The cultural influence of the attitudes mentioned above can be found at art schools throughout the United States -- and beyond. Furthermore, we observe the myths surrounding these attitudes in films, novels, and so on. The idea that an artist must 'make it' within specific art / gallery scenes is deeply embedded in our society. In my opinion, that is due to the fact that generations of artists have allowed these dictations and myths to take hold. It does not help that the public, overall, has allowed our art museums to become an addition to the high profile art market -- one would think that the only current artwork worth preserving is artwork involving six figures or more... artwork from specific scenes within the art market.

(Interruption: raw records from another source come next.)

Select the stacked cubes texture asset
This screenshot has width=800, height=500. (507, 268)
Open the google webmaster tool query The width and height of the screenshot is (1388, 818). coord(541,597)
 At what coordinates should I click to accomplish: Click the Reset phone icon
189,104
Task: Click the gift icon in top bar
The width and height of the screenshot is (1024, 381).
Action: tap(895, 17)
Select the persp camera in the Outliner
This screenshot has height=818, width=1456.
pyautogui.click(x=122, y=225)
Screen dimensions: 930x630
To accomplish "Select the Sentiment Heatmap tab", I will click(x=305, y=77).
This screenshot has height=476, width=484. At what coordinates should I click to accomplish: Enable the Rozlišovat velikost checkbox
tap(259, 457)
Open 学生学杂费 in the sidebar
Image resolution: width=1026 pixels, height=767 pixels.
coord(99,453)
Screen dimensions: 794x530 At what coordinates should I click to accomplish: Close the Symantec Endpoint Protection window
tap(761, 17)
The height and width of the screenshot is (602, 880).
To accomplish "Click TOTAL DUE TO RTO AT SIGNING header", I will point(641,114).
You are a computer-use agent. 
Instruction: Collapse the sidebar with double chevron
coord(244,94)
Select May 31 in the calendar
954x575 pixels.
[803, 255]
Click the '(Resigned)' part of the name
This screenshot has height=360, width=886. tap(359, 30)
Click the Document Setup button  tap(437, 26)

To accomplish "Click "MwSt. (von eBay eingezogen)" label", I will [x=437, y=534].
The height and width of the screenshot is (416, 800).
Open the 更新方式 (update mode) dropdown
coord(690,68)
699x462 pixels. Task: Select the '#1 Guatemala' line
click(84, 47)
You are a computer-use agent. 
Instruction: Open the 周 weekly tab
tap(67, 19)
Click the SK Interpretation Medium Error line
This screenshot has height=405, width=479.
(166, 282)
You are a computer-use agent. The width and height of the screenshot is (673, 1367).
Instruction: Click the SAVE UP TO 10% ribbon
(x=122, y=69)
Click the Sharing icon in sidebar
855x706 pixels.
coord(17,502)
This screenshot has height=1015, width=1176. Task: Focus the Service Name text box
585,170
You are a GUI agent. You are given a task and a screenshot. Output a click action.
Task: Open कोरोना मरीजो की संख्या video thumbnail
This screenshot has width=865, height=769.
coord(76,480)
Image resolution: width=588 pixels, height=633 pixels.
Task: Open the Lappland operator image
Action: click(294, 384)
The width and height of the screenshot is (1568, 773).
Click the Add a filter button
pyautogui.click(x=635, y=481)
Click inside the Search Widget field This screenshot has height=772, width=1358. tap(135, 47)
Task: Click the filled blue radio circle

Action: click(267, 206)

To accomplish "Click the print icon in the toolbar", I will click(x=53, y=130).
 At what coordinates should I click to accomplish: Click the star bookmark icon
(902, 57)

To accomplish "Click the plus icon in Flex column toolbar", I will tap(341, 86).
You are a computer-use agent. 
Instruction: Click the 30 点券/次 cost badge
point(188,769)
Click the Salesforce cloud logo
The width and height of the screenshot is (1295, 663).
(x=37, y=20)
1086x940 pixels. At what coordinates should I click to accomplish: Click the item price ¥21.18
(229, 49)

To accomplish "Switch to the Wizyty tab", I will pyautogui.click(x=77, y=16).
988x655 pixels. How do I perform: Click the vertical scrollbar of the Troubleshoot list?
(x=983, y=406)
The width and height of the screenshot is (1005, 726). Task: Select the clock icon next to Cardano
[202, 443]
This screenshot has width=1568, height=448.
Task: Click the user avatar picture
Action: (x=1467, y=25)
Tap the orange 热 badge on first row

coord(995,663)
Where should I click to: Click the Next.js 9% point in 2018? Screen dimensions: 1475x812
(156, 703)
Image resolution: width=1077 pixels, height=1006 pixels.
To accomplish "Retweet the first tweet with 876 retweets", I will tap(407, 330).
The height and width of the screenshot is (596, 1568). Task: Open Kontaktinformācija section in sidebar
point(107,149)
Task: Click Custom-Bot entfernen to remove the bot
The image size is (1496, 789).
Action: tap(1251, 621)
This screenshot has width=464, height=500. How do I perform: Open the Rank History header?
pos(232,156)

The factors mentioned earlier are pure romance based on the investment potential of wealthy art collectors and other mainstream art world power players -- individuals who will exclude you unless you 'fit' into their carefully crafted establishment. If you , the artist, don't 'fit' into their market -- you don't exist... you are undeserving of cultural / institutional critique... you are NOT successful... that is their message -- and they have been screaming it for decades. Welcome to the New Academy.
We can no longer buy into this manipulation of culture and history. We can no longer allow a powerful minority to dictate how we define success for ourselves and for art. We can no longer allow that wealthy minority to influence -- or should I say, purchase -- how visual culture is preserved and documented. We have to be clear that there is more art 'out there'... and inform the masses. We must make it clear that there is more going on -- and that said artwork is valid both culturally and socially. We can no longer sit back while the business of a few dictates our culture... we can no longer sit back while art history is sorted out by bank accounts.
In my opinion, this problem is rooted in the dominance that specific art gallery scenes have enjoyed within our major museums and cultural institutions. Elbow-rubbing within an unregulated market -- with paper-trails of ad sales and name-dropping closely behind -- has enforced a standard of success that few artists will ever reach. The mainstream art market power players -- call them gatekeepers if you wish -- want YOU to be excluded from the 'conversation' about art... unless they decide that you are profitable AND work within their system. That standard protects specific elements of the mainstream art market -- specific high profile circles. It keeps their game going. It gives them control. Don't hold yourself to their standards -- don't accept their chains willfully -- you CAN be successful without them depending on how you define success for yourself. Look to your art studio... look to your local art community. There is work to be done.
In closing, perhaps it is time that we 'change the thought', if you will. We need to remind ourselves -- and future generations -- that these specific scenes are not the end all, be all of relevance and success... and push that way of thinking until it is understood by our major museums, art schools and cultural institutions in general. There is a wider conversation going on -- we must be loud. We must show that there is more than one avenue toward success in art. The reality is that an artist can be extremely successful outside of these high profile art/gallery scenes. The reality is that an artist can (and many do) create significant works of art having never stepped foot within an established art scene. An artist CAN have impact without a blessing from the high profile circles of the art world.